En una nueva escalada del conflicto armado, Rusia lanzó un ataque aéreo sin precedentes contra Ucrania este viernes, utilizando un número récord de 539 drones y misiles, de los cuales al menos 476 fueron interceptados por las defensas ucranianas. El ataque, que se prolongó durante 13 horas, coincidió con una reciente llamada entre el presidente estadounidense Donald Trump y su homólogo ruso Vladimir Putin, lo que ha generado críticas y sospechas entre las autoridades y ciudadanos de Kyiv.
El bombardeo, descrito como uno de los peores desde que comenzó la guerra, causó la muerte de al menos una persona y dejó 23 heridos, según reportes de emergencia. Edificios, vías ferroviarias y ambulancias resultaron dañadas, y el consulado polaco también sufrió afectaciones. La ciudad amaneció con altos niveles de contaminación, obligando a las autoridades a recomendar a la población evitar salir y tomar precauciones sanitarias.

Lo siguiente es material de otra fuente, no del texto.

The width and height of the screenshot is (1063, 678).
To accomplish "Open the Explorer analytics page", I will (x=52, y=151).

El presidente Volodímir Zelensky atribuyó el ataque a la falta de voluntad de Rusia para frenar su ofensiva y denunció la pasividad estadounidense tras la conversación telefónica entre Trump y Putin. Zelensky afirmó que la llamada ocurrió casi al mismo tiempo que comenzaron las alertas antiaéreas en Kyiv, y consideró el bombardeo como una respuesta directa de Moscú. En contraste, Trump declaró que la charla con Putin no produjo avances hacia un alto al fuego y expresó estar “muy decepcionado”.

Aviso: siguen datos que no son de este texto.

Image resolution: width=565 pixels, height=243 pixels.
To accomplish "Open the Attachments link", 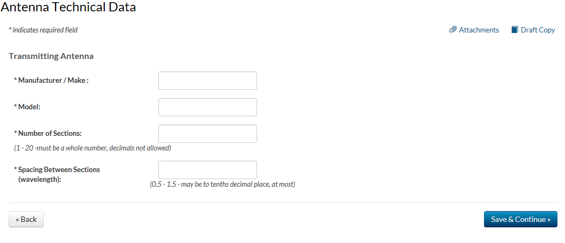I will click(x=479, y=30).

El Kremlin, por su parte, afirmó que Putin reiteró su disposición a alcanzar los objetivos de su “operación militar especial” por medios políticos. Mientras tanto, el portavoz Dmitri Peskov confirmó que se presta especial atención a las declaraciones de Trump.
Zelensky también sostuvo una conversación con Trump este viernes, centrada en mejorar la defensa aérea de Ucrania. Anunció la colaboración en proyectos tecnológicos relacionados con drones, considerados esenciales para contrarrestar los ataques rusos.

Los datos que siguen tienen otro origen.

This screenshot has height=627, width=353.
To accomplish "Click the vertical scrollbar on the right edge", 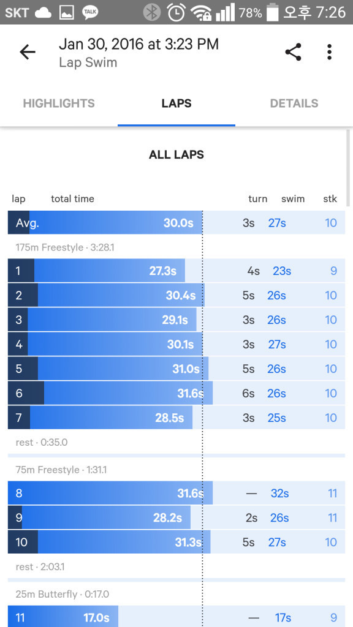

Los residentes de Kyiv pasaron la noche en refugios y subterráneos, sumidos en el pánico ante el incesante zumbido de los drones. Muchos culparon a Trump por lo que consideran una postura débil frente a la agresión rusa. “Putin solo entiende el poder, y Trump no lo está mostrando”, declaró una ciudadana.
El ataque ocurre en un contexto tenso, marcado por la reciente decisión de Estados Unidos de suspender temporalmente el envío de armamento clave a Ucrania, como parte de una revisión de su gasto militar. Esta medida ha generado alarma entre las autoridades ucranianas, que advierten sobre un posible aumento en la intensidad de los ataques rusos, incluso hasta mil drones por día.
Aunque Estados Unidos ha sido hasta ahora el principal proveedor de ayuda militar a Ucrania desde el inicio de la invasión en 2022, el regreso de Trump al poder plantea nuevas dudas sobre la continuidad de ese apoyo. La incertidumbre se combina con la creciente agresividad rusa, que sigue causando estragos entre la población civil y destruyendo infraestructura esencial en varias regiones del país.